His life exemplifies the superiority of mind over matter — the difference between smiling man and lowering fortune. In the regions of night and famine and death, mock seas and Northern lights, hideous apparitions of an unfinished world — when we see a cultivated, generous man encounter all this to save a lost Brother, we are wonder-stricken at his sacrifice and devotion — then this whole region becomes a rough frame and background to hold the brightest picture of human virtue. It gives a sublime idea of the unity of human affairs and the community of human weal.

He returned no ensanguined soldier from a victorious battle; no great statesman, crowned with diplomatic honors, but a young man whose virtues had reached a poetic height, and whose enterprise demanded our admiration.

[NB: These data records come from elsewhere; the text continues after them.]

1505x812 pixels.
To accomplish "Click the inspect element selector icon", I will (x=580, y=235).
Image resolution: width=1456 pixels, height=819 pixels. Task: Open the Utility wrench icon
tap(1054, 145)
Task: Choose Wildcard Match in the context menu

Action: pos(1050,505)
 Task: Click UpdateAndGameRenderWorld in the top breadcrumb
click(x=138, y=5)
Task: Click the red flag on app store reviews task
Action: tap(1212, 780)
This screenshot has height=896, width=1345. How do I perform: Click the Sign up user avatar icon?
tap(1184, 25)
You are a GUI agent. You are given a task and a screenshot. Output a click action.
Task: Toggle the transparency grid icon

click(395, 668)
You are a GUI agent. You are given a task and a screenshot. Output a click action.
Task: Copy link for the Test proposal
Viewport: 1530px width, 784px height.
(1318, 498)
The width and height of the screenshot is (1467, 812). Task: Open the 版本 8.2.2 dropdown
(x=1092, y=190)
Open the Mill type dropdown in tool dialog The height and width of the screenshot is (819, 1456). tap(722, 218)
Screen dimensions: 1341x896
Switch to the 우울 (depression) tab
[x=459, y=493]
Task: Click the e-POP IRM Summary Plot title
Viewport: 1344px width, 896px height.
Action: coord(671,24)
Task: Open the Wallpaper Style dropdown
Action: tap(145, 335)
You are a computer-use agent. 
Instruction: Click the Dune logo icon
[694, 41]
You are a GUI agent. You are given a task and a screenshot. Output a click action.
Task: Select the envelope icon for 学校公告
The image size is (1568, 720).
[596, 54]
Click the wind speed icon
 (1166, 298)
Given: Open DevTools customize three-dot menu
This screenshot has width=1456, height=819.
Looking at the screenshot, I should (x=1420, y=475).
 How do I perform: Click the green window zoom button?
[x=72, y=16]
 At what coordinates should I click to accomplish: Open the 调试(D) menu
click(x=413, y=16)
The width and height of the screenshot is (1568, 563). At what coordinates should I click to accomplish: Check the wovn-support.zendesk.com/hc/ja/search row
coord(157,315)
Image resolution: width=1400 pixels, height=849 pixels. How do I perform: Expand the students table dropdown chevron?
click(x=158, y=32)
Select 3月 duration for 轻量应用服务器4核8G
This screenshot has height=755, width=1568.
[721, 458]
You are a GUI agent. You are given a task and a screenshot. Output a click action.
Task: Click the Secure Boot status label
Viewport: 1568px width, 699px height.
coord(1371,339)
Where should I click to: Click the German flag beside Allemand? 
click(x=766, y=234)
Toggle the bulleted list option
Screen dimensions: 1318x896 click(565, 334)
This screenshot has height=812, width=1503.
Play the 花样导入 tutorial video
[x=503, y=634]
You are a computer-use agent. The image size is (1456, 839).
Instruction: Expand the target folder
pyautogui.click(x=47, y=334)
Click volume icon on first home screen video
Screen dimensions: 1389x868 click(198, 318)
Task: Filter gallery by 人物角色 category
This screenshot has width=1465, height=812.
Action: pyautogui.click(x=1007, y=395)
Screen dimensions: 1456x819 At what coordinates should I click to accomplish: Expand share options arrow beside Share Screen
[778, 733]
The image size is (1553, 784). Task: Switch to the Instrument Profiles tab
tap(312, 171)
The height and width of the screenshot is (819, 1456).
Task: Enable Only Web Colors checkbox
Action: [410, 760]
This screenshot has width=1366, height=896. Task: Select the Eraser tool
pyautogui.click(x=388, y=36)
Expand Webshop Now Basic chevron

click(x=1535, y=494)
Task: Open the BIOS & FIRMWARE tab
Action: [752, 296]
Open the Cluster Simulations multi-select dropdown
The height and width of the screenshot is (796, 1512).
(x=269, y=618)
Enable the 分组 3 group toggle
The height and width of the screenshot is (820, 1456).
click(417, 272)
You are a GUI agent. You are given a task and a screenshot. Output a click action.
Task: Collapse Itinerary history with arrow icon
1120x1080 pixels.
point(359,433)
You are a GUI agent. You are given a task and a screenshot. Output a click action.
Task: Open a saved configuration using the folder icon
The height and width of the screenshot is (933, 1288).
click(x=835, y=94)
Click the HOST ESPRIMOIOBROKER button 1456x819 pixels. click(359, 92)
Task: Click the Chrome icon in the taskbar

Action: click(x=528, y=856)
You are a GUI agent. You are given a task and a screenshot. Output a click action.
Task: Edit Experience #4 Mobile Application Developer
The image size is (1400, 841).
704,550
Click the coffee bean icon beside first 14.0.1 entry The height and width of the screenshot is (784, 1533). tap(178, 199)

Since then, from all parts of the earth his earnest admirers had hung in breathless suspense over the dying couch. Could the world's wishes have prevailed, he would still be with us; but the decrees of Omnipotence are unchangeable. His last words were, "I hold that man in slight esteem who is afraid to die."

He had with him in his last hours the three greatest boons that man could have — his friend, his mother, and his Bible.

His funeral dirge thrilled the heart of the nation, and soon his lifeless body rested beneath the consecrated dome of Independence Hall, at the foot of the marble statue of Washington, with a sword and the Masonic symbol resting over it.

Let us not say his death was unkind. The Lord's appointment is the creature's hour. As his grasp closed upon the laurel wreath, death sent his dart and his eyes closed upon the scenes of earth. He has found the true weary man's rest. No more will he launch the frail boat of mortality among the ills that beset us in this life. Henceforth the name of Kane is precious to Masonry and America.

In conclusion, the speaker asked — Who would not be willing to risk his life in exploring the hidden mysteries of that Northern region, if only to plant there two flags, the Masonic banner which Solomon bore, and that other, the stars and stripes which Washington unfurled?